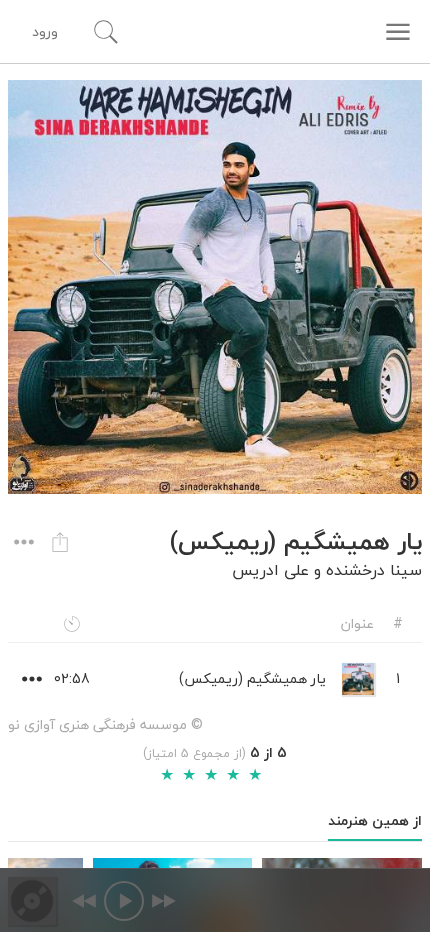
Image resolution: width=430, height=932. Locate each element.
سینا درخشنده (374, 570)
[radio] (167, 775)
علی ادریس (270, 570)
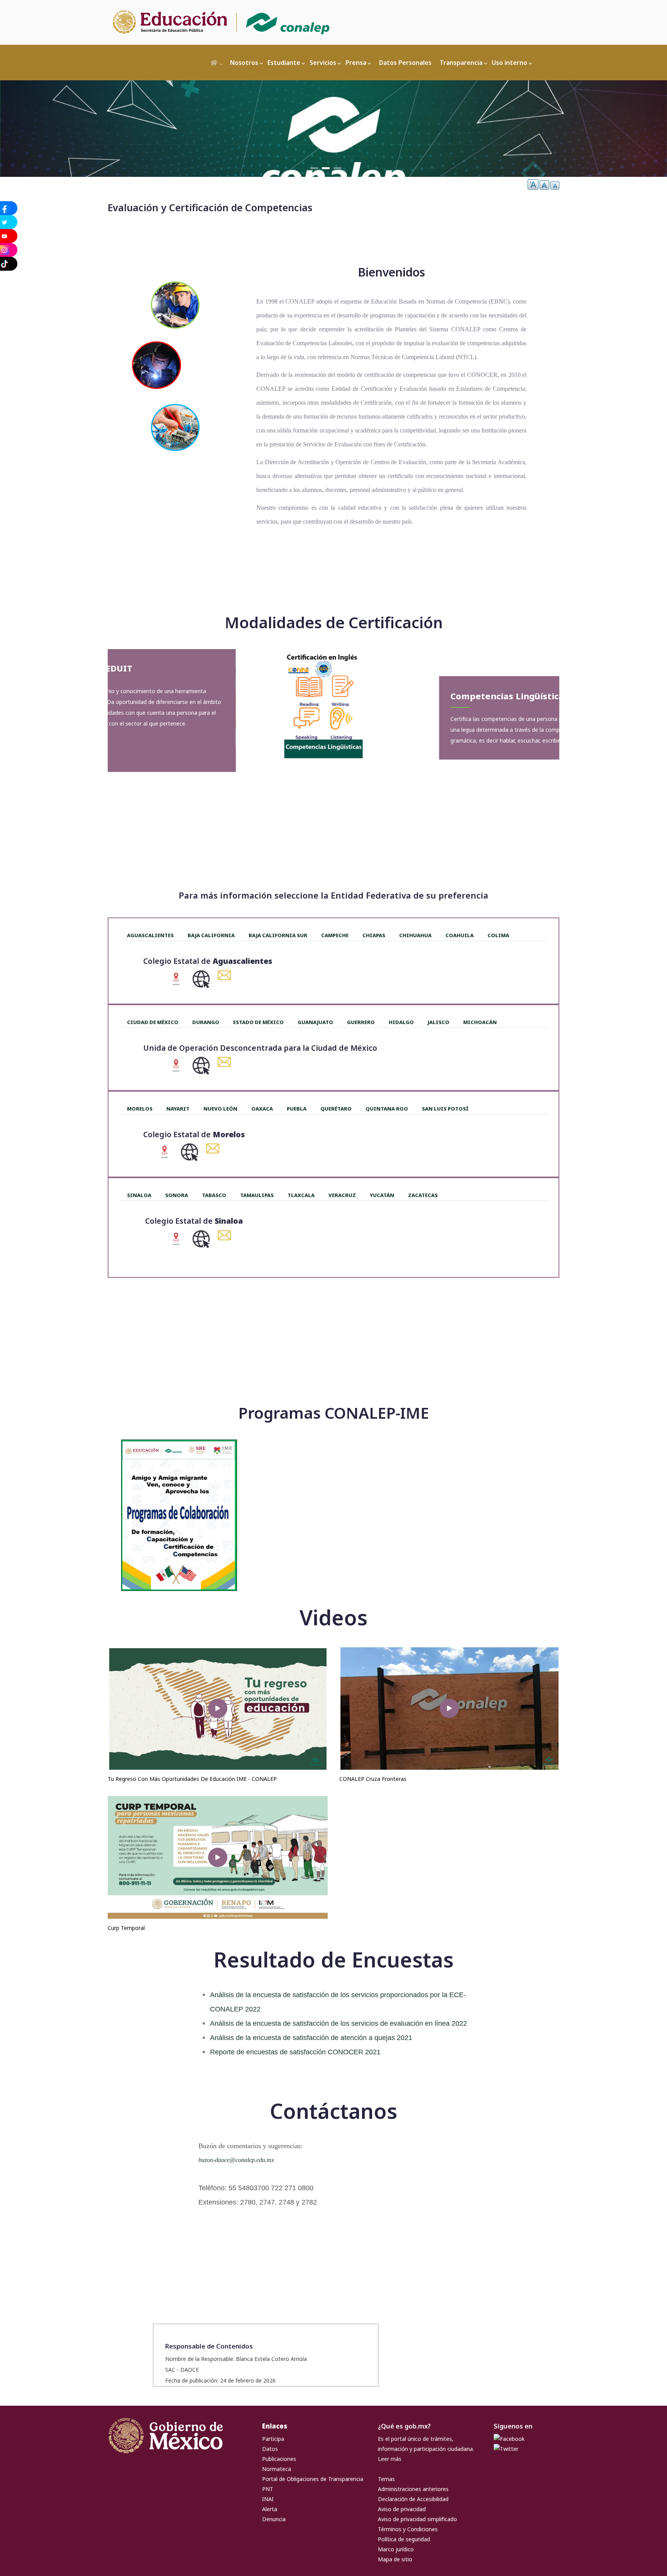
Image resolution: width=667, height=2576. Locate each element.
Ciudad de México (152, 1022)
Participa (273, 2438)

------------

WORK TO COMPLETE -> Without changing a word, transcribe all of the data and omit its images.

TASK RESULT ->
Image resolution: width=430, height=932. Locate each element.
سینا درخشنده (374, 570)
[radio] (167, 775)
علی ادریس (270, 570)
Image resolution: width=667, height=2576. Locate each element.
Ciudad de México (152, 1022)
Participa (273, 2438)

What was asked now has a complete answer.